As covered in Lecture 17, Lake Ecosystems go through cycles throughout the year depending on their location. Around the great lakes, the summer results in thermal stratification, which prevents mixing between the epilimnion and hypolimnion. Stratification essentially cuts off the nutrient flows between these layers, therefore, during the summer months, algae and other organisms use up nutrients in the epilimnion (upper layer). Algae and other microorganisms cannot access nutrients trapped in the hypolimnion until the fall.
Once summer passes, wind causes the mixing of layers and the lake essentially becomes one layer. In the winter, ice may float over the surface while the bottom remains unfrozen. As the ice melts in the spring, winds cause layer mixing bringing nutrients up from sediments and oxygen to deeper.
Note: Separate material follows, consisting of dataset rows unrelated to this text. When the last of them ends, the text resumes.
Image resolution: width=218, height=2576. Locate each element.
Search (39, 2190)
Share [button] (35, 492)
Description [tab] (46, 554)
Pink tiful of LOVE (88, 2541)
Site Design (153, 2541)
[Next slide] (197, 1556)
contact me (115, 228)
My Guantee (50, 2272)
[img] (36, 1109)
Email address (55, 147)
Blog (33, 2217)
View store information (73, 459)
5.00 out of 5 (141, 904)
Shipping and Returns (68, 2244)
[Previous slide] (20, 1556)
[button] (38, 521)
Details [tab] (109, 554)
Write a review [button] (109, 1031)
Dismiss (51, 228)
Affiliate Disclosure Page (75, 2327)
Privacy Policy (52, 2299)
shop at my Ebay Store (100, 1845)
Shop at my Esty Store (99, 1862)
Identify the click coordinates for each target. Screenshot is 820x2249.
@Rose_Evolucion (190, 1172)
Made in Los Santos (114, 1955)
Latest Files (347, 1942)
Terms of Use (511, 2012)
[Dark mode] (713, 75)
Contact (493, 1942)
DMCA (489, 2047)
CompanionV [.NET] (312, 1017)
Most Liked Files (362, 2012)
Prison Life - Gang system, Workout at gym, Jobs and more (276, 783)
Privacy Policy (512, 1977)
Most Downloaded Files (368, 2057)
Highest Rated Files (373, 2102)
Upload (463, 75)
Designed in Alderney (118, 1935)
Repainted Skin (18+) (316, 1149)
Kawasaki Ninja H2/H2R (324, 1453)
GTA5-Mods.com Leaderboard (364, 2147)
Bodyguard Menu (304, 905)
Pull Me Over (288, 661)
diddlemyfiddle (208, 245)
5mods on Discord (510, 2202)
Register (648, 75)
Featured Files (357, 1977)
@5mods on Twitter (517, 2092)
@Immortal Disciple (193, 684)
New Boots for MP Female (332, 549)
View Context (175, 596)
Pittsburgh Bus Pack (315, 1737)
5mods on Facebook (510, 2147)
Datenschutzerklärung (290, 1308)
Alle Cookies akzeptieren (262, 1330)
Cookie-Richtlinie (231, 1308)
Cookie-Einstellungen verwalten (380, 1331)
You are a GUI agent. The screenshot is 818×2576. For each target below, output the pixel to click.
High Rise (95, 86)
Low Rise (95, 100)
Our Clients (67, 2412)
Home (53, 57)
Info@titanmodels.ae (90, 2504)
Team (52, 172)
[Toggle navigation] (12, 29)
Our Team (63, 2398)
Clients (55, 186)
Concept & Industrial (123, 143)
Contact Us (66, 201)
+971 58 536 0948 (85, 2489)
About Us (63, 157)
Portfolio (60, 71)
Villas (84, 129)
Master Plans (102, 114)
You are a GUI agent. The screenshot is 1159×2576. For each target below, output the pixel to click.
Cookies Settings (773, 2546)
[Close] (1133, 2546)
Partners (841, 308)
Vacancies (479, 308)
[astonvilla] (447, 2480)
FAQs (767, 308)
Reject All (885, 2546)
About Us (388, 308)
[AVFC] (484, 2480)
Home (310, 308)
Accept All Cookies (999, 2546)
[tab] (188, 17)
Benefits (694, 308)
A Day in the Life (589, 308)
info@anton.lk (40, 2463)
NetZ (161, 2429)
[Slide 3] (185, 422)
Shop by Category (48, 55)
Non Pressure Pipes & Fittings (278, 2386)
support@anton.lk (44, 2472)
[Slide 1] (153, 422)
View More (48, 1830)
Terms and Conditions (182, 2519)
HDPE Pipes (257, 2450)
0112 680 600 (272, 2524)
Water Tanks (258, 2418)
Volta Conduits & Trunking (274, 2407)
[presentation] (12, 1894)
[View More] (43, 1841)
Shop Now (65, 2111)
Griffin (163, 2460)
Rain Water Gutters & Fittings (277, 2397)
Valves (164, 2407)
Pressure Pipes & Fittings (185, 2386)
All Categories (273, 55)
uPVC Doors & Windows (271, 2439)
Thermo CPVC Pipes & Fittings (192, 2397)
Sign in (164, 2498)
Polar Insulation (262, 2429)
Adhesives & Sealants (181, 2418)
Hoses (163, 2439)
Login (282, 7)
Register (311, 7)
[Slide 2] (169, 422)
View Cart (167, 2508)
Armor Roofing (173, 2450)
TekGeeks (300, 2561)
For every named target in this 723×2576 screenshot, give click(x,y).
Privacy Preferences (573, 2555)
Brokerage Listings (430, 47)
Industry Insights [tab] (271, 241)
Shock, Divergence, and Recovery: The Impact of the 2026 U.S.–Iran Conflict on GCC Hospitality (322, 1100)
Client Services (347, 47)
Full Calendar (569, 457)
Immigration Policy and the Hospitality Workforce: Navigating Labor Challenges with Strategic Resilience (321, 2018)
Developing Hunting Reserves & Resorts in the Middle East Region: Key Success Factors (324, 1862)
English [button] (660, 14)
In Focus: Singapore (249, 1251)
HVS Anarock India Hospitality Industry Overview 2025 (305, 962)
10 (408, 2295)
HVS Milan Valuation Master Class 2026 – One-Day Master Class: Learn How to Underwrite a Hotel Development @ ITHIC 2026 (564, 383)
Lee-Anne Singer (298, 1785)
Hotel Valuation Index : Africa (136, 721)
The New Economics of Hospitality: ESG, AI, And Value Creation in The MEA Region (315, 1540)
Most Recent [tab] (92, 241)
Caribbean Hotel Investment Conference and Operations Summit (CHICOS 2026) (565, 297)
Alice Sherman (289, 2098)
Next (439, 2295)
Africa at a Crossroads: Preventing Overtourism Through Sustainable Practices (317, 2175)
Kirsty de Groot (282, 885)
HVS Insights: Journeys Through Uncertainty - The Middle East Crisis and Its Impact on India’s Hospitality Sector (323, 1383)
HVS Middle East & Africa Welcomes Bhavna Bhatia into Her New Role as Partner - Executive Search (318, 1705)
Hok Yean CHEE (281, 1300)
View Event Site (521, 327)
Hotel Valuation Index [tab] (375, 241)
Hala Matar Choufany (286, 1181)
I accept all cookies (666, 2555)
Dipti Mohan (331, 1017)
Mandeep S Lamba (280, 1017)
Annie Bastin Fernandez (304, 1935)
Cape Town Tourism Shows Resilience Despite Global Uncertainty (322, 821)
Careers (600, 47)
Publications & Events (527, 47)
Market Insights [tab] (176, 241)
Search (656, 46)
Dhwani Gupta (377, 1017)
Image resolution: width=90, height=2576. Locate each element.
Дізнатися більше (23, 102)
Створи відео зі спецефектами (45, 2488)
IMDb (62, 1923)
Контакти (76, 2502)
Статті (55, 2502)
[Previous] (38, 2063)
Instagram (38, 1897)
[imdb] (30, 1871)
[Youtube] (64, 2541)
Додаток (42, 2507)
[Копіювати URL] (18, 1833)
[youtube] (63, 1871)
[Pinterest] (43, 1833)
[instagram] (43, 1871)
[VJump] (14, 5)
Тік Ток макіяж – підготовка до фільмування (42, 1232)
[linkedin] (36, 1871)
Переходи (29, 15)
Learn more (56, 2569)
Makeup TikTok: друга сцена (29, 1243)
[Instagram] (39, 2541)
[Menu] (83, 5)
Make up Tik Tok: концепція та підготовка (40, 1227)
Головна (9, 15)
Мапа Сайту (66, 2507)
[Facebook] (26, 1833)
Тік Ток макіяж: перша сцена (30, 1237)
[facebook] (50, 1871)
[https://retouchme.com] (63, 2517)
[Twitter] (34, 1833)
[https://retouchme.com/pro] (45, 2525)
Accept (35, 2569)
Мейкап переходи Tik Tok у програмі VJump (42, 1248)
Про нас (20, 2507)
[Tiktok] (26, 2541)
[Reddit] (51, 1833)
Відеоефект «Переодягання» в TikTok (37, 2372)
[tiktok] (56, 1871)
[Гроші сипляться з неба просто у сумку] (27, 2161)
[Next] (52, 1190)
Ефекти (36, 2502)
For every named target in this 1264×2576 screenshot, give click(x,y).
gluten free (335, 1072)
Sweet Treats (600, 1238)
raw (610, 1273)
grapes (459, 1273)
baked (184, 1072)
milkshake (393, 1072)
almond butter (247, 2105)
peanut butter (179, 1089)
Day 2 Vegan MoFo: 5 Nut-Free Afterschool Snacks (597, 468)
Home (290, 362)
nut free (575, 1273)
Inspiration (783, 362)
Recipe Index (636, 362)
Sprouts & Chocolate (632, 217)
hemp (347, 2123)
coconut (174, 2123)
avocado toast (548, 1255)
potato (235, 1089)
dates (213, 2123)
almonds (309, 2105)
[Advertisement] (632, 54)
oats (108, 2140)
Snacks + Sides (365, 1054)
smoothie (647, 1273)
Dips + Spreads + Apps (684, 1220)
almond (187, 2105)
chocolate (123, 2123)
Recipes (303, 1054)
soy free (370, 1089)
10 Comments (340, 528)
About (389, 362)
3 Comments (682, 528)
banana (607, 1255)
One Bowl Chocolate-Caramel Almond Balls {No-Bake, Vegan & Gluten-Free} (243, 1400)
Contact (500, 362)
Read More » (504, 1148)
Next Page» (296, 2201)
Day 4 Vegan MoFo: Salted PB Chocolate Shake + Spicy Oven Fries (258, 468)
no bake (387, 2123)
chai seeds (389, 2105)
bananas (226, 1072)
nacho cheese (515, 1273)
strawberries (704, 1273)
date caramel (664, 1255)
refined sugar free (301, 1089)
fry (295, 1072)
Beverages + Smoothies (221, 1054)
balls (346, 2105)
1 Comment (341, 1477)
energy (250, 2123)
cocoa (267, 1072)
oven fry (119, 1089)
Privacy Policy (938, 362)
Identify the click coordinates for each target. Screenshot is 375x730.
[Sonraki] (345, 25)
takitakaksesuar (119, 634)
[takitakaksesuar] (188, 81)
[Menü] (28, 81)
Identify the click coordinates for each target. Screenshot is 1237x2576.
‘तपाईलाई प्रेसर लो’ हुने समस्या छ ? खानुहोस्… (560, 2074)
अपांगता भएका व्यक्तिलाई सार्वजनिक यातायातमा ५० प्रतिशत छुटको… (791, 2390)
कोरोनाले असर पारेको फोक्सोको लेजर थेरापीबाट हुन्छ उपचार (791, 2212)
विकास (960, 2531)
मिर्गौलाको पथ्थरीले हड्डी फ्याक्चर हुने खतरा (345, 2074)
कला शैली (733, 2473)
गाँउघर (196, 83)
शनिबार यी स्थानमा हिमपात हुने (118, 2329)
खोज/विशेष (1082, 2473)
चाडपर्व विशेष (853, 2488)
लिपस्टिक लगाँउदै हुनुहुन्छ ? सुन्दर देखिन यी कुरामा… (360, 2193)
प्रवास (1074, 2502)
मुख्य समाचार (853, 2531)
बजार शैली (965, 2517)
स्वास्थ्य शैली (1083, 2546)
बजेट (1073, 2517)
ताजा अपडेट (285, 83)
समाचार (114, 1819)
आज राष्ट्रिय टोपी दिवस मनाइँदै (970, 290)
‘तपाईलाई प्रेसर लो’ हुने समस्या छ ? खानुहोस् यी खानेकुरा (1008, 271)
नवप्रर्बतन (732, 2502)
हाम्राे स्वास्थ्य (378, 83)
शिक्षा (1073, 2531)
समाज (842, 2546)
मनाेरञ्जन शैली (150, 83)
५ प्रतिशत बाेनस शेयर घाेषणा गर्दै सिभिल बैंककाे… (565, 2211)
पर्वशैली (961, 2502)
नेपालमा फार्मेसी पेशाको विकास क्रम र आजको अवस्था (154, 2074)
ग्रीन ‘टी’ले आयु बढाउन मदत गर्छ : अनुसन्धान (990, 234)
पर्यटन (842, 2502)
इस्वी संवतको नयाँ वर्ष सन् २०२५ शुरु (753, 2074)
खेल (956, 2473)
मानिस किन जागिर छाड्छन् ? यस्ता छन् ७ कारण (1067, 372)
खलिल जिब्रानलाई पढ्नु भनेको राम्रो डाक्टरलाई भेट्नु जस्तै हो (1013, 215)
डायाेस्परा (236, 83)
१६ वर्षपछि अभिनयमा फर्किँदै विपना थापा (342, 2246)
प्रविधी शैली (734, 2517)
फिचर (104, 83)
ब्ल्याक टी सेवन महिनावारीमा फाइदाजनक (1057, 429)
According to Dr. Ankur R Desai of University of Wisconsin-Madison in Nature Geoscience, decreased ice coverage in the winter seem to cause stronger winds in the summer. Less ice means a decreased albedo for Lake Superior, which warms the lake faster as the seasons change. The study found an increase in air and surface water temperatures and a decrease in temperature gradient between air and water. Reductions in the temperature gradient causes a destabilization in the atmospheric surface layer thus increase wind speeds over Lake Superior 5% per decade.
Consequentially, faster winds create stronger currents causing the epilimnion to become shallower and longer summer stratification. The algae and other organisms will have to survive longer in the without mixing. The study concludes “climate change will profoundly affect the biogeochemical cycles of large lakes, the mesoscale atmospheric circulation at lake-land boundaries and the transport of airborne pollutants in regions that are rich in lakes.”